March 2, 2026

For years, the hashtag was seen as a shortcut to visibility on social media. Brands, creators, and marketers used Instagram hashtags, trending hashtags, and long lists of supposedly best hashtags in the hope of boosting reach and getting discovered.
In 2026, that approach is outdated.
One of the clearest signals came directly from Instagram head Adam Mosseri, who said hashtags are not a way to get more reach. According to Mosseri, they are more useful for helping people understand what a post is about and for connecting related posts, particularly in search, but they do not generally improve distribution. That marks a major shift from the old belief that adding more Instagram hashtags automatically leads to more visibility.
That does not mean the hashtag is useless. It means its function has changed.
Instead of acting as a growth hack, hashtags now work more as a labelling tool. They can still help categorise content, support branded campaigns, and make posts easier to understand in search-driven environments. On Instagram, however, platform guidance and recent reporting both point in the same direction: content quality, relevance, shares, and search context matter far more than simply adding more hashtags. Instagram has also moved to limit hashtag spam, with a cap of five hashtags per post, reinforcing the idea that a few relevant tags are better than a long, generic list.
The old strategy was simple: publish a post, add a large block of Instagram hashtags, and wait for the algorithm to do the rest.
That is no longer how discovery works. Instagram increasingly relies on broader signals such as content relevance, user behaviour, direct shares, and search context. Mosseri has also said that DMs and meaningful sharing are important signals for reach, while Instagram continues investing in SEO and in-app search improvements. In practical terms, this means creators and brands need to focus more on what they say in the caption, what appears in the creative, and whether the content is actually worth sharing.
So yes, Instagram hashtags can still provide context, but they are no longer the main driver of visibility.
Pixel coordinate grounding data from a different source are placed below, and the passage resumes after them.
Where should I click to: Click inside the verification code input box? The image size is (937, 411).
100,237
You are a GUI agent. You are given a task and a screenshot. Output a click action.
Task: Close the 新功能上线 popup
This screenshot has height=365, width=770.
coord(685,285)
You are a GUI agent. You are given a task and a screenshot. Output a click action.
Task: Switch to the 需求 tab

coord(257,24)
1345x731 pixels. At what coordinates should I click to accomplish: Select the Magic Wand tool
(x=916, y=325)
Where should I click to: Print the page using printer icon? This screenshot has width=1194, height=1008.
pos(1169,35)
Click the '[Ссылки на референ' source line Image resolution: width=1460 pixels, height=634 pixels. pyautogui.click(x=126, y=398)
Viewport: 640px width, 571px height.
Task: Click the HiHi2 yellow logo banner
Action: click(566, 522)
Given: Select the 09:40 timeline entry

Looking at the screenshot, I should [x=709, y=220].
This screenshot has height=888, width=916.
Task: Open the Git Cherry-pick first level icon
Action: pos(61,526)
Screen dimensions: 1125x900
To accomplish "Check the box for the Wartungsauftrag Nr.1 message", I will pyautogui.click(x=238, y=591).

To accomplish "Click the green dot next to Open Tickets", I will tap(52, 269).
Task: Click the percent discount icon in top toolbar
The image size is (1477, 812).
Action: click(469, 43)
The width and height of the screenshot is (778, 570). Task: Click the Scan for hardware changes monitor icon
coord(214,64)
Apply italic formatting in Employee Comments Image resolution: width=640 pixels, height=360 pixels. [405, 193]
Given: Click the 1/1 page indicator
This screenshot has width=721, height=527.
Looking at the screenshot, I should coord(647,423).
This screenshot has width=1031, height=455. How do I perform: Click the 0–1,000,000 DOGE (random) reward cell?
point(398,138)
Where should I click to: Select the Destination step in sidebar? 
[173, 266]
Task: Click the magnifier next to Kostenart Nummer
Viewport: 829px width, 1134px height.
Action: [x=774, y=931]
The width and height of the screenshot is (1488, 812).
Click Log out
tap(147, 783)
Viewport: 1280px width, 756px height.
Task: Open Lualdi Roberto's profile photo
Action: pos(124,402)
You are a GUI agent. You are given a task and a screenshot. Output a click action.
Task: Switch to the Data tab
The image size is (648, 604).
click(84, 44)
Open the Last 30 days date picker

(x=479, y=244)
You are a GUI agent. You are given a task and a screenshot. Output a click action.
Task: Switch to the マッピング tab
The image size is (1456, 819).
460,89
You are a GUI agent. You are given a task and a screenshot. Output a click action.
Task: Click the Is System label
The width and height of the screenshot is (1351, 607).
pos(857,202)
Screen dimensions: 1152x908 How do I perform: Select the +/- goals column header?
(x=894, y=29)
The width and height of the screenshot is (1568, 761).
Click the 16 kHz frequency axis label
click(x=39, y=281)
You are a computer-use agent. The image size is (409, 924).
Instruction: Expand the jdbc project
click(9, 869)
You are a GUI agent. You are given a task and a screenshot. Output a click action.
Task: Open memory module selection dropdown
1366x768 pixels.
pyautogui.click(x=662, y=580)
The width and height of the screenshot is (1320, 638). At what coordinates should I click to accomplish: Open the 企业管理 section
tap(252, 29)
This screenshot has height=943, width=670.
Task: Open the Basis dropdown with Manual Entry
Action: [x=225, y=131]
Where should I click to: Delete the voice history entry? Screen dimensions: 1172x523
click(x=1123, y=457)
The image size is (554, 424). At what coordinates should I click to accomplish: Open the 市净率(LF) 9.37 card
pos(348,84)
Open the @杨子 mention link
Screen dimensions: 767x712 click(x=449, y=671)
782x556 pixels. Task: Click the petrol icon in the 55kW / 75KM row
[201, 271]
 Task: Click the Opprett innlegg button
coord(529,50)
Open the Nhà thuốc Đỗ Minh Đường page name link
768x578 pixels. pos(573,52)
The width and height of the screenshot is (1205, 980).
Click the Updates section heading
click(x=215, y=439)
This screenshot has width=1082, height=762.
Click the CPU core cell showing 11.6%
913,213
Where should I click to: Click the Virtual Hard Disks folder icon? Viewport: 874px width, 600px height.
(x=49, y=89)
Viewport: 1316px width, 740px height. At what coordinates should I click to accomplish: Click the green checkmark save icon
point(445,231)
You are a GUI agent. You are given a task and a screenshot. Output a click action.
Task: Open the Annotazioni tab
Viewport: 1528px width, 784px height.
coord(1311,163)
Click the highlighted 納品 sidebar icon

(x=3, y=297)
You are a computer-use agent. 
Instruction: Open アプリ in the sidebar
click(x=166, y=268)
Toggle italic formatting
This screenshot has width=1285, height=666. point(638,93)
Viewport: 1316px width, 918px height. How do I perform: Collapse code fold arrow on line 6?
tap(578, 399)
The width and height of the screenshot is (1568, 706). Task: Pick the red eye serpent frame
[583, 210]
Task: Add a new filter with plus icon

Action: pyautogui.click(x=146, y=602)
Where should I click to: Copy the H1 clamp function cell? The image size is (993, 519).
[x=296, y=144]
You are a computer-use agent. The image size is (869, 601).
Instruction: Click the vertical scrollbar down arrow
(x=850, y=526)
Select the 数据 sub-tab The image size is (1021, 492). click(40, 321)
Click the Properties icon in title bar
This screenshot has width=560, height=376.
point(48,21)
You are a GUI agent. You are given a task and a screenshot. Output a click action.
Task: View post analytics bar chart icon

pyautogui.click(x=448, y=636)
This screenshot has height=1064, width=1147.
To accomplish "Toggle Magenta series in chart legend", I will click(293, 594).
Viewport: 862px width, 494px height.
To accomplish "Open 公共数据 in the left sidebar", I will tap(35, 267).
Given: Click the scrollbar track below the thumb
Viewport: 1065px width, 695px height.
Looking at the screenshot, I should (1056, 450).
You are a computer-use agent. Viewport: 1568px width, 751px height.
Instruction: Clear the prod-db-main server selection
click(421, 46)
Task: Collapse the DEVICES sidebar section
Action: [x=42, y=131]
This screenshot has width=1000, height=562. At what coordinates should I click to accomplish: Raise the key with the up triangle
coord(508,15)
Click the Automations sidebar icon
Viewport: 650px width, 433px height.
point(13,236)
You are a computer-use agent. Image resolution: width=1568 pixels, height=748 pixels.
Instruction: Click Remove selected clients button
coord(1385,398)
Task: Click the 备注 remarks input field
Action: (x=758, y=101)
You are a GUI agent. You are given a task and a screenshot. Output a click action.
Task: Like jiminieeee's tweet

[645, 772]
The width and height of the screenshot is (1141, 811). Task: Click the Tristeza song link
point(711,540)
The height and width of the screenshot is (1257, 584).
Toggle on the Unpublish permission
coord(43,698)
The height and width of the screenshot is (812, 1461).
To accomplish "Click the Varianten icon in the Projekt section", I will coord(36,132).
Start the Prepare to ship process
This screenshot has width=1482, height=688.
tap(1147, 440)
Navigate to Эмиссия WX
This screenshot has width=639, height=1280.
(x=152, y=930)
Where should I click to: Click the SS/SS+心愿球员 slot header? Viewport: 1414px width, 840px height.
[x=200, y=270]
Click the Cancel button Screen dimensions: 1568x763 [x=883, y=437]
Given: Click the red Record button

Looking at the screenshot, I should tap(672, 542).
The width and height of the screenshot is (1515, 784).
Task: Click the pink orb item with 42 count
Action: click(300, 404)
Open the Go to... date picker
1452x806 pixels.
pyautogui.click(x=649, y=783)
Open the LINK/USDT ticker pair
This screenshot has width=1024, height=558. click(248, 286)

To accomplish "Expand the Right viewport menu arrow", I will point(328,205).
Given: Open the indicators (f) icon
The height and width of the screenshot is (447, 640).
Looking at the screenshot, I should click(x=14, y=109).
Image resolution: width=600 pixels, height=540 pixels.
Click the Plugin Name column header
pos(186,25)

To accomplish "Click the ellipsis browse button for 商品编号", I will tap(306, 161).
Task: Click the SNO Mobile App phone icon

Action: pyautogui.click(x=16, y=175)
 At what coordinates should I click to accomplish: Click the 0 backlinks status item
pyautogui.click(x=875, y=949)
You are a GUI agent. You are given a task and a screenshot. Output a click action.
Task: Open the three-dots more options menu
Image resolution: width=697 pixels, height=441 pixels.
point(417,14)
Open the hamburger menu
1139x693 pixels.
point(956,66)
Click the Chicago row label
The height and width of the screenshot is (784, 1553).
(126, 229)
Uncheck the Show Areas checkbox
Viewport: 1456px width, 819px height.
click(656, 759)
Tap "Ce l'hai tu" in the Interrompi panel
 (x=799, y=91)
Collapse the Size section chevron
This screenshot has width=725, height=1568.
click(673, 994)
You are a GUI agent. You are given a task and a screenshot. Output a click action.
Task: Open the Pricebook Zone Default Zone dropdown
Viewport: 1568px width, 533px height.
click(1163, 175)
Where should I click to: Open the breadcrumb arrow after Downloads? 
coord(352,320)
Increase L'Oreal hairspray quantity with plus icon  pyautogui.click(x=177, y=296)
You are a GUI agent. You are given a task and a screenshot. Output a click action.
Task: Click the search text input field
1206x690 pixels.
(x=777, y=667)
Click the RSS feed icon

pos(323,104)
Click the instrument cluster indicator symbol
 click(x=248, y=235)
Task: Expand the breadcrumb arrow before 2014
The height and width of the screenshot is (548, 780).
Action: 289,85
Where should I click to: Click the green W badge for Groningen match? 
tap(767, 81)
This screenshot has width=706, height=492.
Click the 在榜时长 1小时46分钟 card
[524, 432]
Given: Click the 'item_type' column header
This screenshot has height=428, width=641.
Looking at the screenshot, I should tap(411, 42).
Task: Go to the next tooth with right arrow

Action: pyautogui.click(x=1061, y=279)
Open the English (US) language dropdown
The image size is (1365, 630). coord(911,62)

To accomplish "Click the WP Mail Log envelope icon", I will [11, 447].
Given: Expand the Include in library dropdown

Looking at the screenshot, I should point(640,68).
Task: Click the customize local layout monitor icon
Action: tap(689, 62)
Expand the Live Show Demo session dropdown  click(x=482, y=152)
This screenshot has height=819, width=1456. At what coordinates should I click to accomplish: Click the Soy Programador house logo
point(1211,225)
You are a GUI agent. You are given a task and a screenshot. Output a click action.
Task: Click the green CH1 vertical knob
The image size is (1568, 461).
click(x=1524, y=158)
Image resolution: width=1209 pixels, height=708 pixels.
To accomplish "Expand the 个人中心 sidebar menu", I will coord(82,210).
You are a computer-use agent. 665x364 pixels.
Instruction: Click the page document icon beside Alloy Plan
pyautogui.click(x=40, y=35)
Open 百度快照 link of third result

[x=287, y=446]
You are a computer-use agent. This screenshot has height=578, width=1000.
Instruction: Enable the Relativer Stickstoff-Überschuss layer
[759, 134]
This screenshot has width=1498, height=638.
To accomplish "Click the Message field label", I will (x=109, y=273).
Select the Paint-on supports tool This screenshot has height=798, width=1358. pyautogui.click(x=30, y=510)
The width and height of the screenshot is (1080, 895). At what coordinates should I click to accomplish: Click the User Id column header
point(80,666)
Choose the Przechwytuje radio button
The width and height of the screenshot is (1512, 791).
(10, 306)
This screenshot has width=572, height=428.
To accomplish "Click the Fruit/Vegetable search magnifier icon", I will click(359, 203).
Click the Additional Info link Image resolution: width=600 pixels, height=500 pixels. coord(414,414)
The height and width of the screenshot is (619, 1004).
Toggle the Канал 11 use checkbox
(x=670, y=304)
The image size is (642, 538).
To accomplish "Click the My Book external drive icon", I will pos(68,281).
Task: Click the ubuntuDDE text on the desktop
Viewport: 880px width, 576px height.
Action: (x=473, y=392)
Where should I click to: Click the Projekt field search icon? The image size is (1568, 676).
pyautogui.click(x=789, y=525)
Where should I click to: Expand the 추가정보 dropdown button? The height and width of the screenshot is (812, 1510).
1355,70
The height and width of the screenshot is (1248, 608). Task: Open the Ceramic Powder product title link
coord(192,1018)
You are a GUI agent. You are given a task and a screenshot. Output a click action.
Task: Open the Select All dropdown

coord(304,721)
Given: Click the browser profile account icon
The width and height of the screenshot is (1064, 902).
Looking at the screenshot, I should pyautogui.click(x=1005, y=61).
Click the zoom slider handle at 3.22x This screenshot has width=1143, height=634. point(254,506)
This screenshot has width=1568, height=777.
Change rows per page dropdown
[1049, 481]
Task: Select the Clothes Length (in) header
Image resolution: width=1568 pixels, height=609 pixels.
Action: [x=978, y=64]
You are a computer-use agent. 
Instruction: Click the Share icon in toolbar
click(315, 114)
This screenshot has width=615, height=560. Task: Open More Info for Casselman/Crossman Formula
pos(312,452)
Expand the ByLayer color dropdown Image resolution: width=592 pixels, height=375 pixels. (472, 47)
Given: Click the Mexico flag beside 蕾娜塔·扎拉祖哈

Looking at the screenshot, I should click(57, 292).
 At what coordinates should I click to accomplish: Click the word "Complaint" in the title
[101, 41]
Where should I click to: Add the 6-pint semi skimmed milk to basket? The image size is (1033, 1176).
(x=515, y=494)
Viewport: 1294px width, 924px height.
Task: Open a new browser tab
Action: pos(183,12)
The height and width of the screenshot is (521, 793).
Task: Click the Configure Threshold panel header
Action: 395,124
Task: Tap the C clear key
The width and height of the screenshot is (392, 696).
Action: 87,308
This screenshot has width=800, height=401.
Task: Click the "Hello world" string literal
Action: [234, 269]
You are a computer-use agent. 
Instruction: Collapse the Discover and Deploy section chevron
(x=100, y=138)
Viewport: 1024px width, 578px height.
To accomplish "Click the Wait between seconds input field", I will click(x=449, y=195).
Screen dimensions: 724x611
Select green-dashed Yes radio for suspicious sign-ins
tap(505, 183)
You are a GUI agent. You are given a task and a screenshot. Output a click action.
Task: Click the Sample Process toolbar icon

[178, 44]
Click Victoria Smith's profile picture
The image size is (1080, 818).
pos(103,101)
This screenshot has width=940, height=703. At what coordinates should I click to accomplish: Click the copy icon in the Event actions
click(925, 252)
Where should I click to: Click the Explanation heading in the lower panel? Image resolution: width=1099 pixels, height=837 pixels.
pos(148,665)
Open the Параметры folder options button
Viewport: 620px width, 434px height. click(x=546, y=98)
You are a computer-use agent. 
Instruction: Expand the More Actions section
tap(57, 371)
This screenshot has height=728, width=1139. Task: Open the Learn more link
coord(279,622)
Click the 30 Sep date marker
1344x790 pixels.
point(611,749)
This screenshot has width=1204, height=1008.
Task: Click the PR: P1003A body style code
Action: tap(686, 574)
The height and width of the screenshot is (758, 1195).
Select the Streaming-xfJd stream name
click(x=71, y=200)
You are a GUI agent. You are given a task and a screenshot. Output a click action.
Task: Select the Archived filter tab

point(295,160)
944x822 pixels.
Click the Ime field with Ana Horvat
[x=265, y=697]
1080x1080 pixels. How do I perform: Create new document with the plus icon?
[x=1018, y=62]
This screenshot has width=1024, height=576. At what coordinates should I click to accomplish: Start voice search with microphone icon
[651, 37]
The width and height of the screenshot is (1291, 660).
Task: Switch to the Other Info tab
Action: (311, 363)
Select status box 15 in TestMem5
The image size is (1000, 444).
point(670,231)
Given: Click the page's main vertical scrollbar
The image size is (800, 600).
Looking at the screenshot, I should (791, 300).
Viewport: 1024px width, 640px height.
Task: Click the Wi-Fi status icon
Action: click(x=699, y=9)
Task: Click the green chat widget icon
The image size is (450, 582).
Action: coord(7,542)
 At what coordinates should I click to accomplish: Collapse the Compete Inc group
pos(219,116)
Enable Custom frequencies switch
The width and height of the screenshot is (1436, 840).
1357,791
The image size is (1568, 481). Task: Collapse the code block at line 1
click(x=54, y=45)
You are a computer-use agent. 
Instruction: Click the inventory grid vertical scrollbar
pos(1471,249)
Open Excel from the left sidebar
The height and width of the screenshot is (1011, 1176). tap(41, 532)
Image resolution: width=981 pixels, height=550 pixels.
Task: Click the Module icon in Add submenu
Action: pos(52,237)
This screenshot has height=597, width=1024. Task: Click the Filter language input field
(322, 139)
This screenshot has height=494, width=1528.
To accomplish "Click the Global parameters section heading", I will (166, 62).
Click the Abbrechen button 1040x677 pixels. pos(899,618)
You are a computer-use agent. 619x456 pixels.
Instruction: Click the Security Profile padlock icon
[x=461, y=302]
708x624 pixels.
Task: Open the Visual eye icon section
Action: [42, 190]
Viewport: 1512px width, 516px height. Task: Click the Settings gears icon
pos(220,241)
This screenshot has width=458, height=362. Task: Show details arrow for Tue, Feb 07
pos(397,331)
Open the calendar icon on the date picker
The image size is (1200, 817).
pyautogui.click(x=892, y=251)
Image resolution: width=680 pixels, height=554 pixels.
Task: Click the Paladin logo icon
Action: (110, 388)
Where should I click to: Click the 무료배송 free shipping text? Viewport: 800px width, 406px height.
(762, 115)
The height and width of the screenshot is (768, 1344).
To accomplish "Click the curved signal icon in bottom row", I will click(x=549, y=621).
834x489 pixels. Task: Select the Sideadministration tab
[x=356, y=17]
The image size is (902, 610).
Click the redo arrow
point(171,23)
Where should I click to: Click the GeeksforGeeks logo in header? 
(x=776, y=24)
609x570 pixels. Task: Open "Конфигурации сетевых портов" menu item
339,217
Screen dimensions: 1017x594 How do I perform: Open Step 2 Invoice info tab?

On TikTok, hashtags still have value, but again, they work best as supporting signals rather than the main strategy. TikTok’s Creative Center still offers a dedicated section for trending hashtags, showing that hashtags remain part of the platform’s culture and trend ecosystem. At the same time, TikTok also provides Keyword Insights, which reflects how much emphasis has shifted toward search behaviour, language patterns, and audience intent.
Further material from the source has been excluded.